SUPPLIED DATA section start

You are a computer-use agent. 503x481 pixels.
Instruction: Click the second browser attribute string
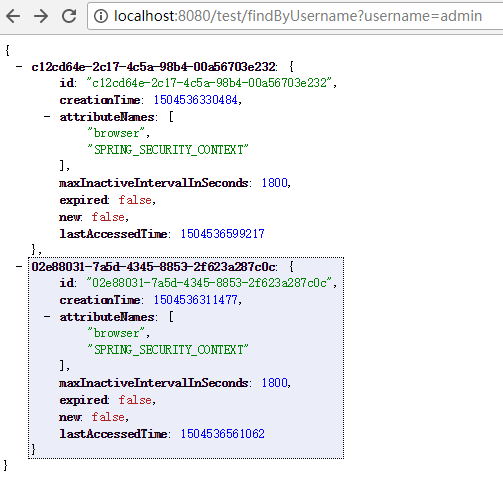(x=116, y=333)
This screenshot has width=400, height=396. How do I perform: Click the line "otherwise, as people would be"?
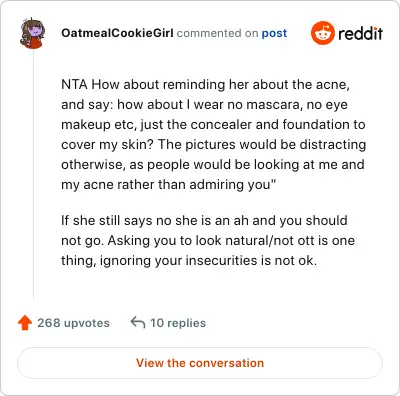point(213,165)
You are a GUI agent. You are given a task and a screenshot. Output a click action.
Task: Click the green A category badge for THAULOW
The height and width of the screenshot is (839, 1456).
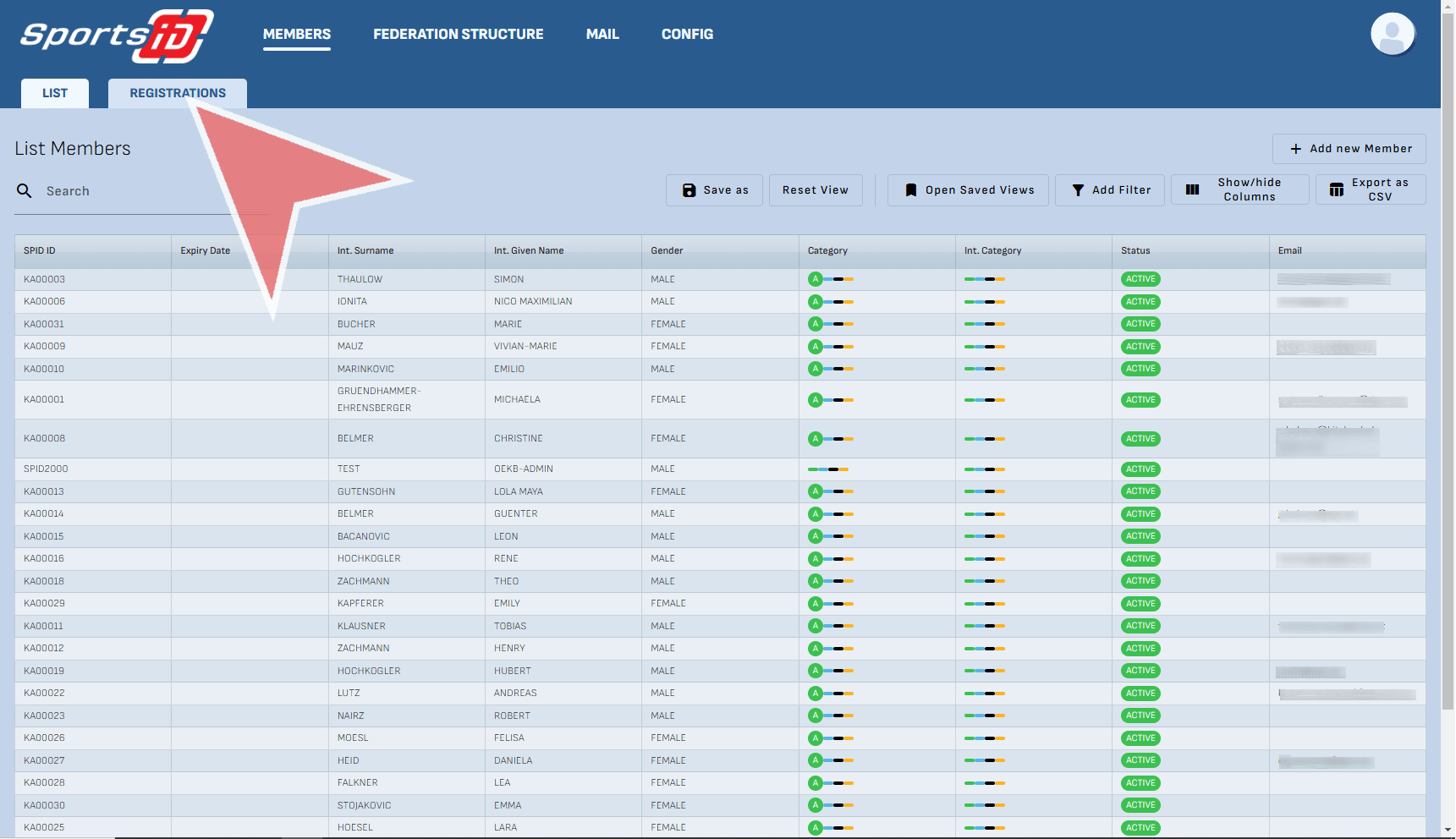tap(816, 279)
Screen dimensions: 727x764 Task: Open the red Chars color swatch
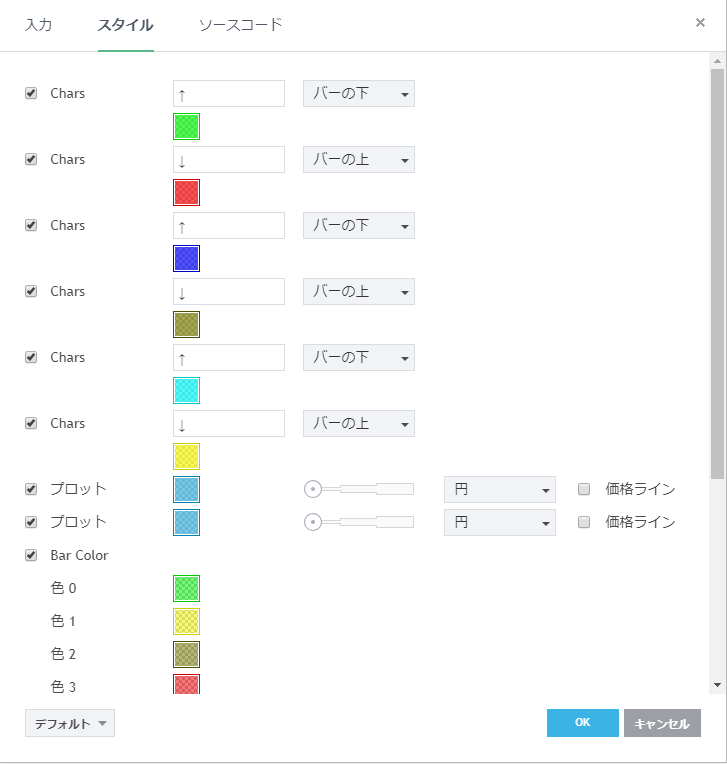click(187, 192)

SUPPLIED DATA section end
SUPPLIED DATA section start

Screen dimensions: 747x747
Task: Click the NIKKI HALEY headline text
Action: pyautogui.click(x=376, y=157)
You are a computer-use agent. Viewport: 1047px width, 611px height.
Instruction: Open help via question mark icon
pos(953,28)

SUPPLIED DATA section end

Throughout the data above, copy all lines where the word "computer" is found.

#### FINAL ANSWER
You are a computer-use agent. 503x481 pixels.
You are a computer-use agent. Viewport: 1047px width, 611px height.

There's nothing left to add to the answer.